[Records for this exercise — start]
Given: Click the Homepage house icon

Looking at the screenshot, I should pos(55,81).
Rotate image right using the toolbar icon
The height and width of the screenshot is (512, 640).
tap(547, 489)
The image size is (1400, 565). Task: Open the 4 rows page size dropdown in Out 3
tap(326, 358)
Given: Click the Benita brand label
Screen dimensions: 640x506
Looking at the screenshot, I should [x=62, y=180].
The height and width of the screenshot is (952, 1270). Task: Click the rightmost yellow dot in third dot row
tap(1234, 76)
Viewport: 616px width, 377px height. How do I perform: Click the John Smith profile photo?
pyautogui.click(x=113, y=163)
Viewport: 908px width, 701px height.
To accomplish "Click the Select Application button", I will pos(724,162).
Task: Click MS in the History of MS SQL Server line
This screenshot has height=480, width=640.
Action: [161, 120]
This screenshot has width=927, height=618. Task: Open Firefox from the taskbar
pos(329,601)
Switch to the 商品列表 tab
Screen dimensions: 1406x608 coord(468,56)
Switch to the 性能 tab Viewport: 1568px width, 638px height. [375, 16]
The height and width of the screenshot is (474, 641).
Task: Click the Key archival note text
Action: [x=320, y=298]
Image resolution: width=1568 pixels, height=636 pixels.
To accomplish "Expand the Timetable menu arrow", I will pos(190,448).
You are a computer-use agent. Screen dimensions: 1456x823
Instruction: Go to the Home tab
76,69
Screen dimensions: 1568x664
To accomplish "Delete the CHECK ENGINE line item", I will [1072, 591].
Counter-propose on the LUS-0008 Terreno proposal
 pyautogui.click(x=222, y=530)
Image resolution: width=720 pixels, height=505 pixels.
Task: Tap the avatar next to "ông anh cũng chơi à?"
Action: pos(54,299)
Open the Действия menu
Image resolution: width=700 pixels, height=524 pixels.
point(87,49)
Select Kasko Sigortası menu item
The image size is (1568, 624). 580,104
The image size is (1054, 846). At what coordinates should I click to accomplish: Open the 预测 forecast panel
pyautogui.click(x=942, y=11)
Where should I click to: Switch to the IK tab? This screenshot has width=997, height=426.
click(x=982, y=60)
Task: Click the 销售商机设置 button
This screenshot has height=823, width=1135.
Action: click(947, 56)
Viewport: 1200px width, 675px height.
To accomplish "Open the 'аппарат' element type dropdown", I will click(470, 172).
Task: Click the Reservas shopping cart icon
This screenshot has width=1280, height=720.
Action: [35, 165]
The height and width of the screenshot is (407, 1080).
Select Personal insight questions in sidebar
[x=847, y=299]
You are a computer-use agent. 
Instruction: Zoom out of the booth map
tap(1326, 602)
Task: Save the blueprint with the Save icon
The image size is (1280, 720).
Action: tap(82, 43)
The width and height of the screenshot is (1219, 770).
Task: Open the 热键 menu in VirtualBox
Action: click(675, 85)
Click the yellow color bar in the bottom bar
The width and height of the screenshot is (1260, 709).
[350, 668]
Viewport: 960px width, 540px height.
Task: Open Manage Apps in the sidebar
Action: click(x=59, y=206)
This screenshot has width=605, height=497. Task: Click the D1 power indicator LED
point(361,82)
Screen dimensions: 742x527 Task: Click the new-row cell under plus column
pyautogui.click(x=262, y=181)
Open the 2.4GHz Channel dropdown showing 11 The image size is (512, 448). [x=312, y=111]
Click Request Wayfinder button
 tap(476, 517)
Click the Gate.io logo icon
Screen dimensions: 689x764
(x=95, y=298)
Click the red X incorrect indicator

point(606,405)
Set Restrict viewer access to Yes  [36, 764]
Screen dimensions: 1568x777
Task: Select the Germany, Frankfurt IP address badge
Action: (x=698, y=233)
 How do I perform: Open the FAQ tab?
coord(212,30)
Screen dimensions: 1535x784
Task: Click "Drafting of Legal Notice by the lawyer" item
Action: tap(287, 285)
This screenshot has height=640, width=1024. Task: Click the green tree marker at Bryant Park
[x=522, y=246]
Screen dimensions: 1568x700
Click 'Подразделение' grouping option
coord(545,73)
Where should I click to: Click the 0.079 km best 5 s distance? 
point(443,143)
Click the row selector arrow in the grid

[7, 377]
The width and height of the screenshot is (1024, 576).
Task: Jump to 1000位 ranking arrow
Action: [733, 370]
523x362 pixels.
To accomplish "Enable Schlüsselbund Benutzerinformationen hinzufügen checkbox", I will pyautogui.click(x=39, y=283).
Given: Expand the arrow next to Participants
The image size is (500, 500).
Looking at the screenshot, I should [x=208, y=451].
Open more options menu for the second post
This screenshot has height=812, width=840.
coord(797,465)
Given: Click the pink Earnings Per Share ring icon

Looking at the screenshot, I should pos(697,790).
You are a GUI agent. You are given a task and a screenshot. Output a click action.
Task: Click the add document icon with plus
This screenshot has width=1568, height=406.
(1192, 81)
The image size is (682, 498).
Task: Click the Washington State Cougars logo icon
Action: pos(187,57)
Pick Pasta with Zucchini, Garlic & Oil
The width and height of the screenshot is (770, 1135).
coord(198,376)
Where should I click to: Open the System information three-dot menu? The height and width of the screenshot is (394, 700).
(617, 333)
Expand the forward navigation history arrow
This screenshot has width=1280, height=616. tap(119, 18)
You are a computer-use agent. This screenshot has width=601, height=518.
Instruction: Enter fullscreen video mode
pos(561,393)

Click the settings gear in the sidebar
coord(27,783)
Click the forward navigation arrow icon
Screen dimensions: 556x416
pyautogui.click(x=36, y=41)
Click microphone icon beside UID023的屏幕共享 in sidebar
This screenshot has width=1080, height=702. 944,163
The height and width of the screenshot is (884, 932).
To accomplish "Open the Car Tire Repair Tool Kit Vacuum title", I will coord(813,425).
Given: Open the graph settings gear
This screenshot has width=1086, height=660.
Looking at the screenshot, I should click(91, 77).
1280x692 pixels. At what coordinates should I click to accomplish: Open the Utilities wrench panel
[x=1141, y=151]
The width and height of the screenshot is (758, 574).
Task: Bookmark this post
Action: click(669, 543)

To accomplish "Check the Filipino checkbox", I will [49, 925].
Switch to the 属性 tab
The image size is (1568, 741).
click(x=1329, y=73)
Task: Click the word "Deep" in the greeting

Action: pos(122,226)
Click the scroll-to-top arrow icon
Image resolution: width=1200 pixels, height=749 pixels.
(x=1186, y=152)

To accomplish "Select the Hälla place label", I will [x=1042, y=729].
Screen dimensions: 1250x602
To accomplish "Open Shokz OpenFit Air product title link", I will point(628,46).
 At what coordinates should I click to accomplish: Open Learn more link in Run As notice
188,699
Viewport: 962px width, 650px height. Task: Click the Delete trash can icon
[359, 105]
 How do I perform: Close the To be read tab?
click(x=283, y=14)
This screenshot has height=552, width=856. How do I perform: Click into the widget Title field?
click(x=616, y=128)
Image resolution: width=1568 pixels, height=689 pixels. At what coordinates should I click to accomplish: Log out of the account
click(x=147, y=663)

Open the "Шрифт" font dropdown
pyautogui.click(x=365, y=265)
[Records for this exercise — finish]
### Task brief
Among the lines of the listing above, which ones hold "computer"? Copy them.

### Answer space
You are a computer-use agent. Screen dimensions: 1456x823
You are a computer-use agent. 
You are a computer-use agent. This screenshot has width=601, height=518.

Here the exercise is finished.